What makes Bitcoin unique is that it is the first man-made system where there is no owner who controls the system and can change the rules for personal gain.
However, it is almost impossible to create a perfect system on the first try.
For example, Bitcoin had a bug that allowed 184 billion BTCs to be created in 2010 due to an integer overflow. The problem was resolved by soft forking, deleting the invalid transaction, and maintaining the 21 million BTC cap.
It was only possible because there were not many users, most of whom read the same forum every day, and because of the involvement of Satoshi Nakamoto himself. Today, such a soft fork would be orders of magnitude more difficult to accomplish.

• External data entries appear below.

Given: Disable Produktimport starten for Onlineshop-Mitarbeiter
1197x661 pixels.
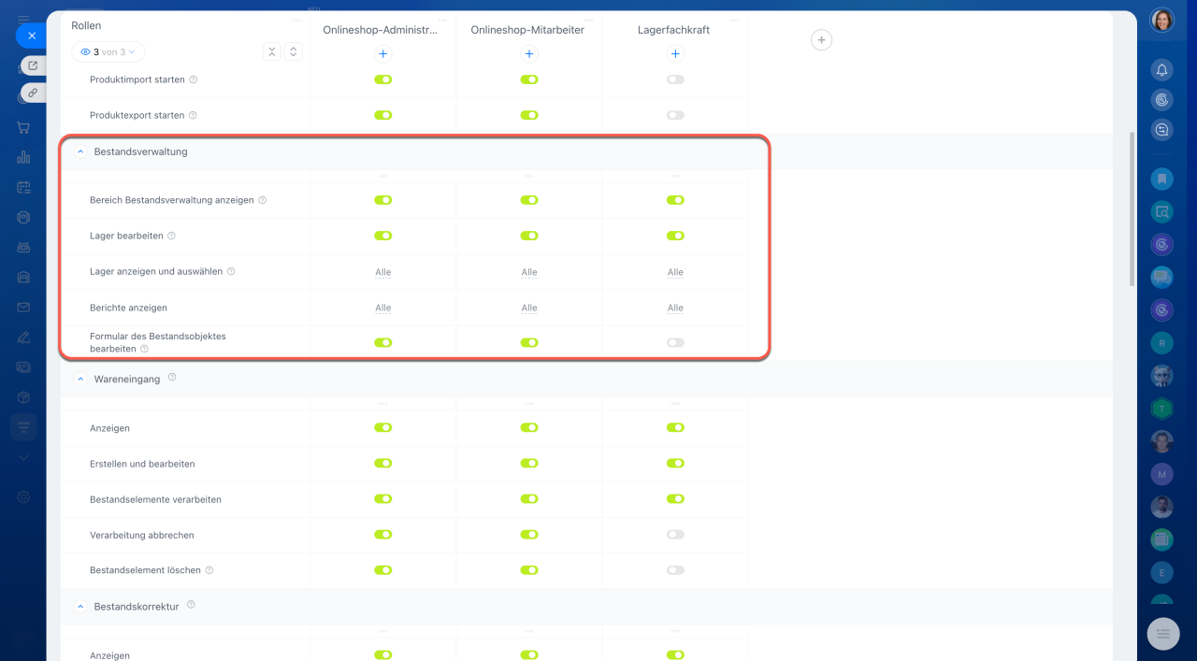Looking at the screenshot, I should (529, 79).
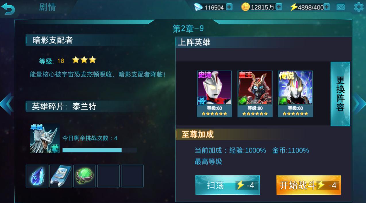Add energy with the plus beside 4898/400
366x203 pixels.
pyautogui.click(x=327, y=7)
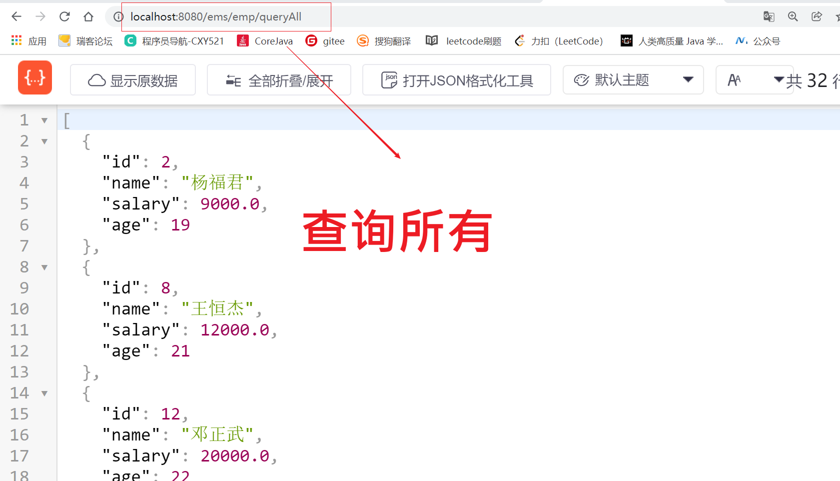Click the share page icon
Image resolution: width=840 pixels, height=481 pixels.
817,17
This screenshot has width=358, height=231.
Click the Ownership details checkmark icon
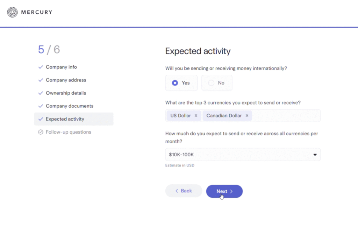(x=41, y=93)
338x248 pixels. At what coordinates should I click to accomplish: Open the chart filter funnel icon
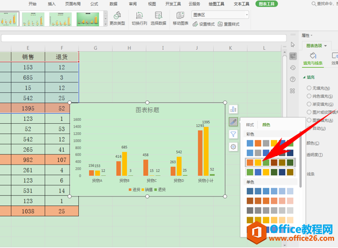(x=233, y=134)
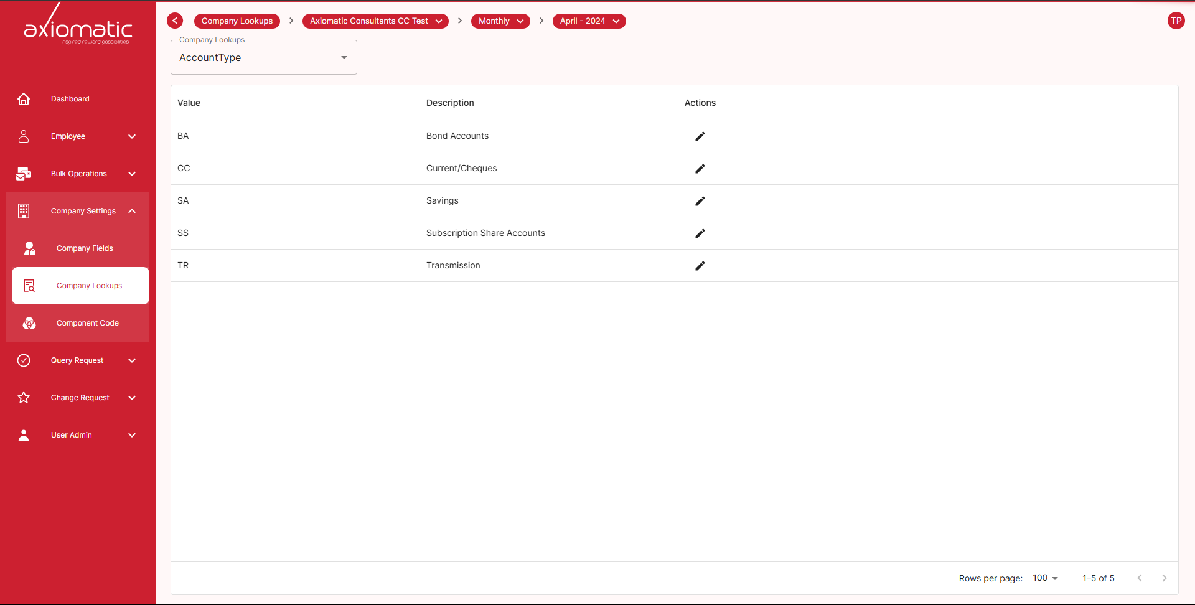Click the pencil icon for Savings
The width and height of the screenshot is (1195, 605).
(700, 201)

This example perfectly illustrates the paradox that ownerless systems introduce. On the one hand, someone should control the system in order to develop the project and fix bugs, and on the other hand, this prevents the system from being ownerless.
The simplest solution might be to polish the decentralized system as much as possible before launching it. But designing every possible aspect of the model without the ability to adjust it on the fly only works for the simpler systems, not for a complex platform like Questfall.

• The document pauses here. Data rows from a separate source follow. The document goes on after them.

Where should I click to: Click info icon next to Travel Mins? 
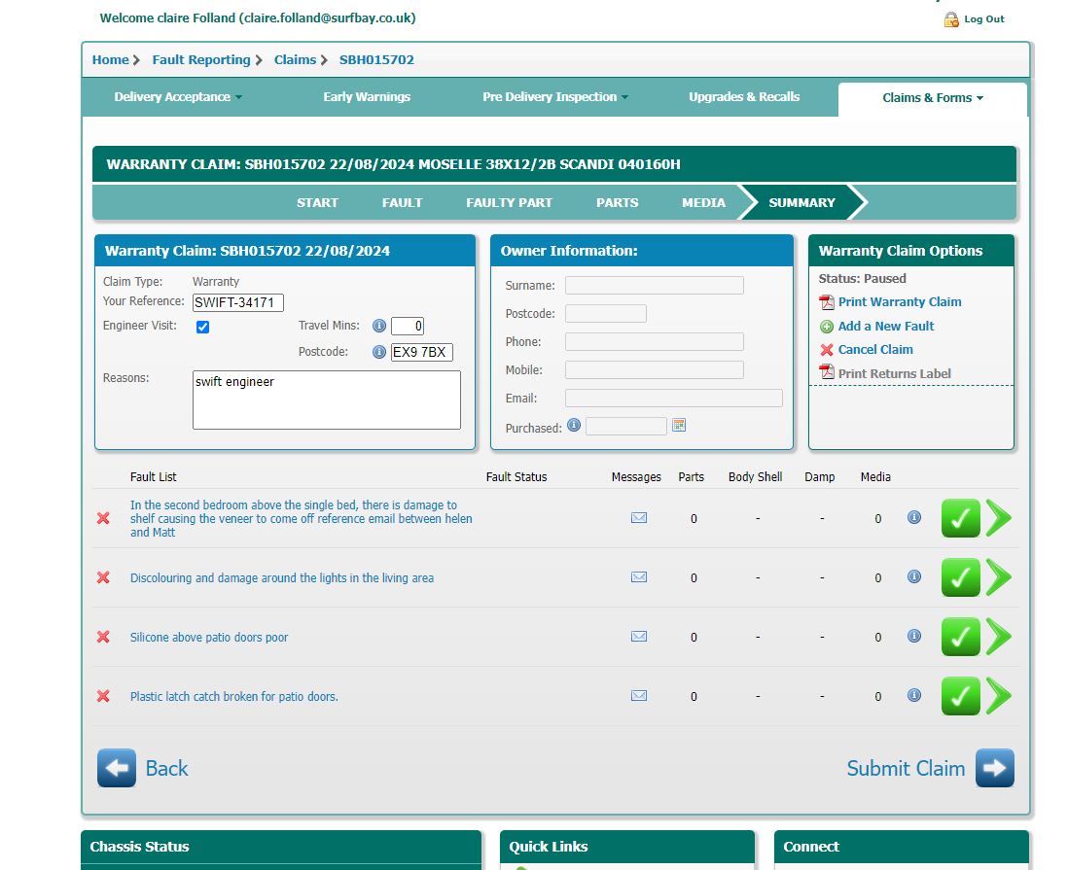pyautogui.click(x=379, y=326)
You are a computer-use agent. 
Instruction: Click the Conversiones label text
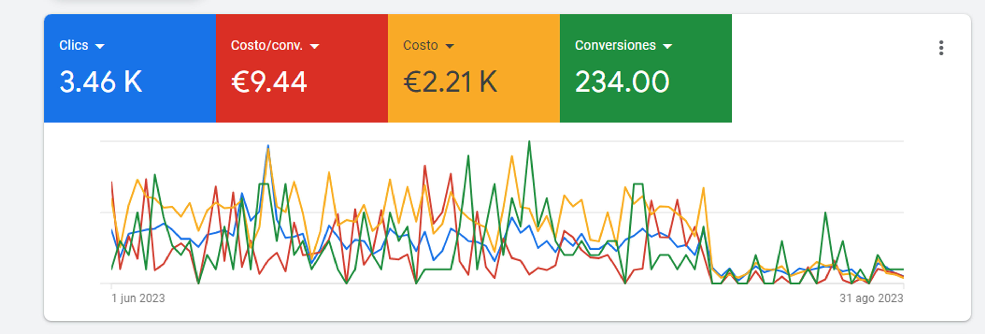click(615, 45)
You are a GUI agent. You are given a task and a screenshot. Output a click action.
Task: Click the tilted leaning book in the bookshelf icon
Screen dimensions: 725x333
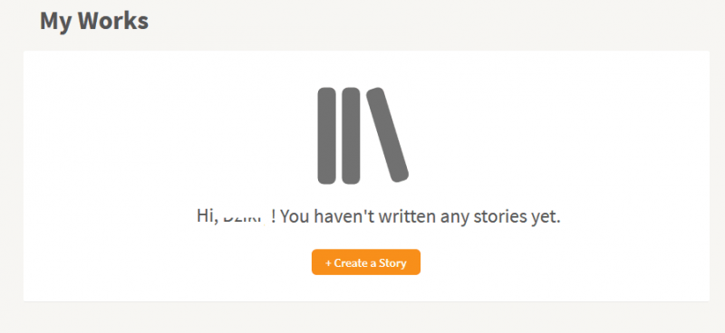(x=388, y=135)
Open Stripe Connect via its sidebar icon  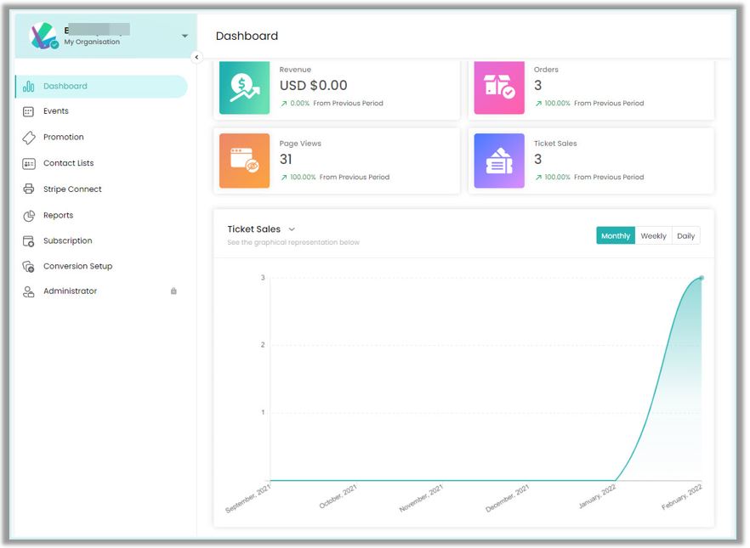point(28,189)
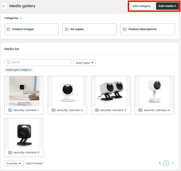Open the Product images category

tap(32, 29)
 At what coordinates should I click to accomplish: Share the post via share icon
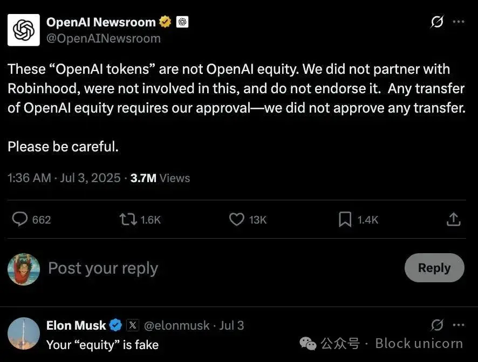pyautogui.click(x=454, y=219)
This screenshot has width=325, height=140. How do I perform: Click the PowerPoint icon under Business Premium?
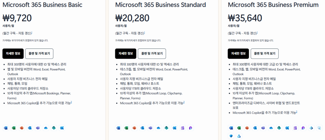247,128
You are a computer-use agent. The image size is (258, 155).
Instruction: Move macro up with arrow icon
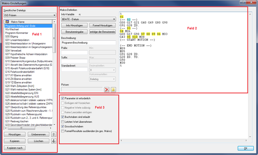(x=54, y=134)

In Questfall, thanks to the mining approach, we solved this problem by allowing the Team to control the functionality of the platform, while implementing the most important parts of tokenomics as an ownerless subsystem.
More specifically, while the code controlled by the Team that distributes the weekly rewards can theoretically be changed, and the Team can completely take over one of the weekly issues, the amount of QFTs issued in a given week is set in stone in the smart contract whose ownership is burned.
Even further, liquidity ownership in the swap pool is also burned by the users, making it impossible not only to rug pull with unlimited issuance, but also to withdraw liquidity by anyone.
This approach does not prevent the Team members from being stupid and doing malicious things, but they would not be able to take all the value out of the system at once.
Questfall developers can only tamper with a week's worth of issuance, which will be immediately noticed by users, allowing them to withdraw their assets into stable coins, as the Team will only be able to get a small fraction of the value backing the system.
Making it impossible to take all the money out of the system at once works as the best protection possible. The Team will not even try to perform malicious actions because it is not worth it.
As a result of this approach, while the Team can develop the project by implementing new features and fixing bugs, the core of the tokenomics is decentralized and cannot be changed by anyone, including the Team.
The amount of QFT issued each week, the reward share of various activities, and the liquidity backing the QFT value are set in stone in the smart contracts whose ownership is burned.
In the long run, it is much more profitable for the Team to get the same amount of money (one week's issue) in 20 weeks through than to abuse the system and completely kill its future potential.
We believe that at some point the Team will be made up entirely of employees, and we, like all other owners, want to ensure that the system is secure against the malicious actions of Team members.